So pouty, pasty, and tortured!

    So pouty, pasty, and tortured!

    I had a chance to play a couple of sessions through the Diablo 3 demo at Blizzcon, and here’s a quick report.

    The demo (up in the press room, at least) is single player only, with a non-random scenario. It’s a Greater Rift, level 2, with a level 70 (male) Necromancer as the only playable character.

    I don’t think Blizzard considered it when designing the Greater Rift feature, but it’s essentially perfect for their needs when setting up a playable demo. For demos they want you using a basic and premade character, they have to limit the time per session, they don’t want players wasting time fiddling around with the interface, inventory, skills, trying to respec, etc. In the old days they had to lock off normal game features, but now in D3 they can just set up a Grift session and there you are. No access to inventory, skills, already in a dungeon with a built-in time duration, etc.

    Click through for discussion of all the other skills, the basic build and strategy, and more.

    Blizzcon 2016 Necromancer Gameplay Report

    So, since it’s a demo in a Grift, you can’t open your INV to check out your gear and you can’t look at the skills menu. So there’s no way to know, but it felt like the Necromancer in the demo was equipped in totally generic gear, with no items that boosted any of his skills, no skill runes(?), no LGems in effect, etc.

    The build was pretty basic, but functional. (Skill descriptions are from memory so maybe not exact, and obviously you can expect balances/changes over time.)

    Left Click: Blood Siphon. Basically a beam attack that locked onto a target and dealt steady DoT, while also refilling the Necro’s resource, “Essence.” The Necro has no inherent resource regen, and must use skills to refill resource. Blood Siphon also grants healing to the Necromancer.

    Right Click: Bone Spear. Worked just like it did in Diablo 2; a fast-moving, piercing, straight line projectile. At the base level it dealt 250% weapon damage, and with the piercing it was more effective when you aimed to pass through several enemies in a row. Pretty heavy mana cost so you couldn’t use it constantly, at least not with the basic gear on the Necromancer in the demo.

    Keyboard skill #1: Corpse Explosion. The splattery delight returns, and it works just as you expect, with some improvements. Click the button to detonate any corpse near your pointer. As in D2, you could only blow up each corpse one time, but in an improvement to the chaining effect, each corpse you blow up will blow up any other “corpses” within range. The visual is a lovely domino effect, as explosions move along a split second after each other, much like video of a bridge demolition.

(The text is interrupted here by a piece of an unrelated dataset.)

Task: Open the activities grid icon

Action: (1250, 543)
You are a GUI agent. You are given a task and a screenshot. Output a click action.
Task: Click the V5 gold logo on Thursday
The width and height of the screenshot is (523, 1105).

    Corpses exist now, sort of. The whole corpse doesn’t remain, but just a little puddle of afterbirth gore, which can only be seen in-game by Necromancers. In the demo each corpse explosion dealt 150% of the monster’s hit points 150% weapon damage per explosion. (Update: I misremembered the tool tip, and post-show reports say 150% weapon damage per explosion, and that Bliz plans to make all Necro skills scale off weapon damage, instead of D2-style monster hit points.)

    Keyboard skill #2: Decrepify. The basic defensive curse, it debuffed monster speed and increased the damage they took for a few seconds. The cast hit everything within the radius of effect, which was maybe 40 yards across — big enough to hit every enemy in the main area of engagement, but not at all a “hex the whole screen at once” type of curse.

    Keyboard skill #3: The movement/escape skill. I can’t remember the name, but basically it’s Vault crossed with Teleport + smoky red graphics. Straight line, 50 yards distance, almost instant movement speed, pass through anything in the way. There was a 10s cooldown, so in the demo it was only useful for the occasional hurry up or movement to get proper distance or angle for your attacks. (The difficulty was too low on GR2 in the demo to ever really need an “escape” option.)

    Keyboard skill #4: Command Skeleton. The skill had a passive and an active effect: The passive effect automatically raised a new skeleton (melee or ranged mage attacker) every few seconds, while the active effect caused all the skeletons to enrage on a monster target you selected.

    Passive: This made the demo easy and carefree, since you never had to engage in any minion management. I always had 5-6 skeleton warriors and 3 skeleton mages. I couldn’t tell if they were taking damage, possibly since the difficulty was so low on the demo, and possibly since the skill was regularly summoning a new skeleton and banishing the oldest one. The skeletons were basically moving punching bags. They dealt minimal damage (all of them together needed several seconds to take down a single trash enemy) but were very effective as tanks.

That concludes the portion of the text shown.